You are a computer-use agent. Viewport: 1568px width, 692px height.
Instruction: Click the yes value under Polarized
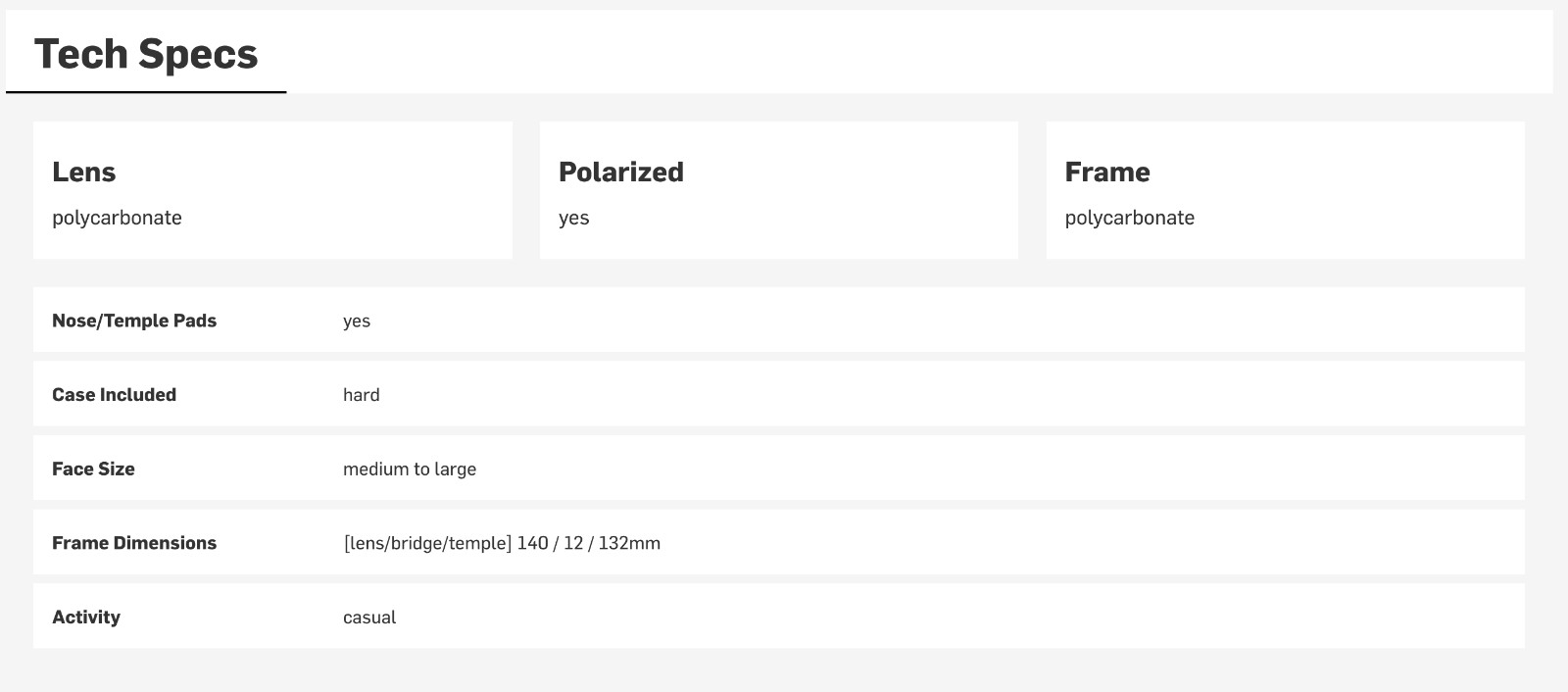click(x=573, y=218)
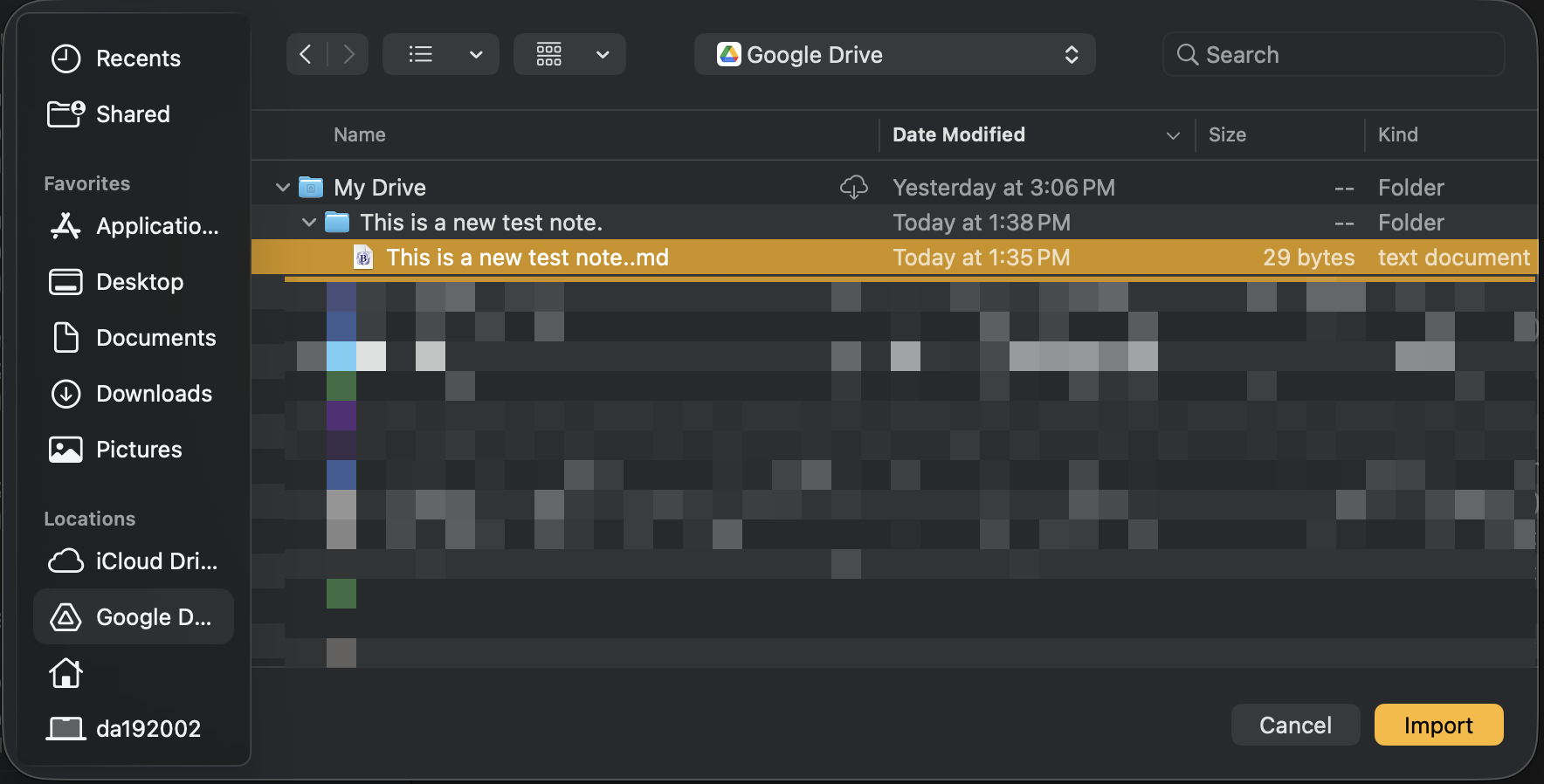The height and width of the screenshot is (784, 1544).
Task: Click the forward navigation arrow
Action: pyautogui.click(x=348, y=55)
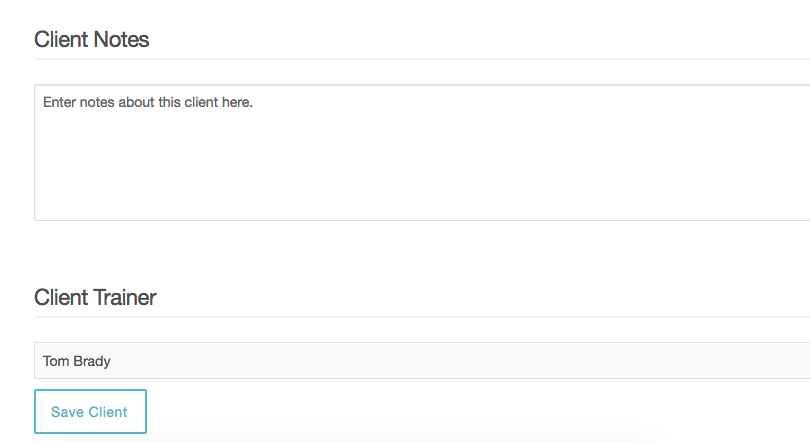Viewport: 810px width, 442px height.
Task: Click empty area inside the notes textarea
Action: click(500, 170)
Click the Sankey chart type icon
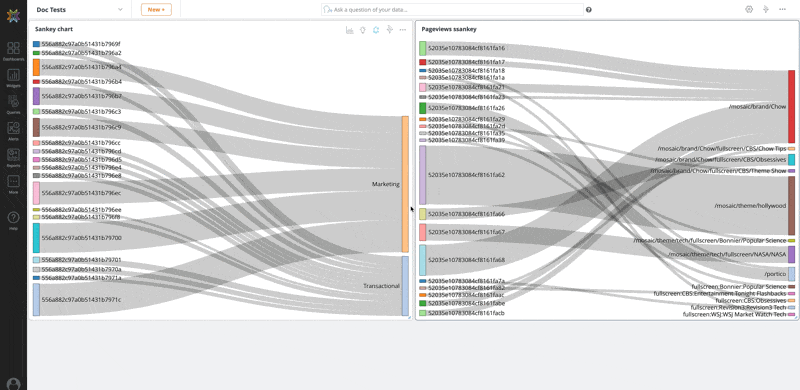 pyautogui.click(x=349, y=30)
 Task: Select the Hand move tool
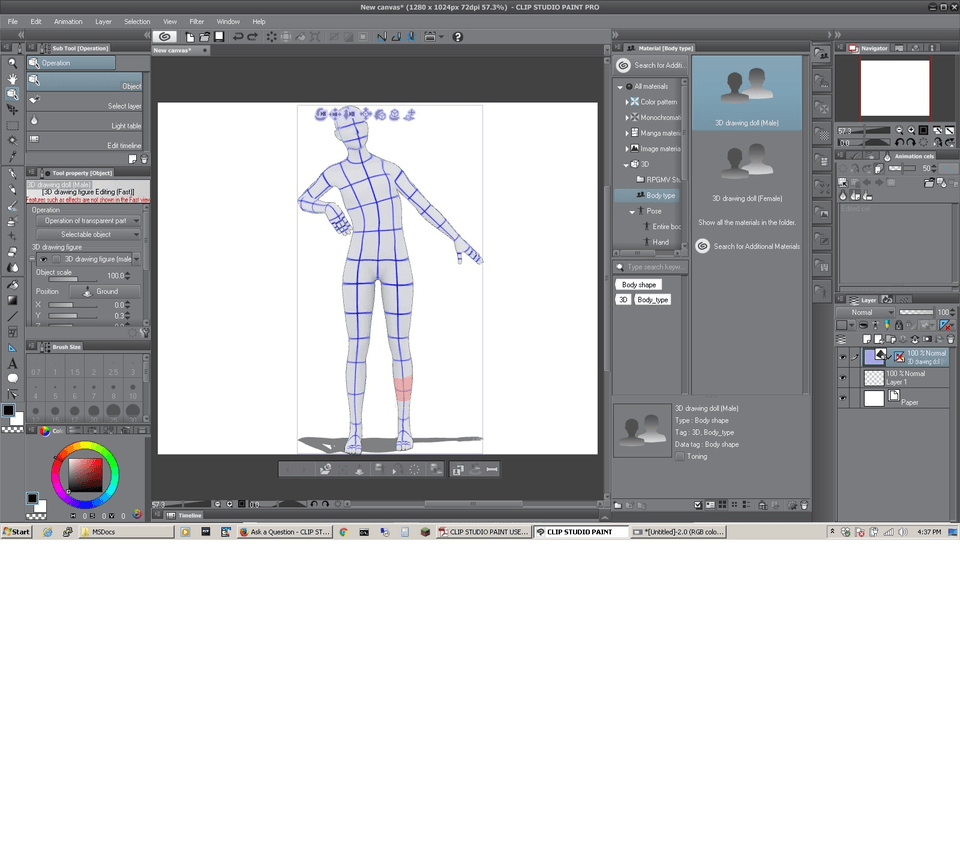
======
Leave the pictures aside and print exactly, and only, the lines from the one with "Click the Sankey chart type icon" through the end of the data, both included.

Click the Sankey chart type icon
 pyautogui.click(x=349, y=30)
 Task: Select the Hand move tool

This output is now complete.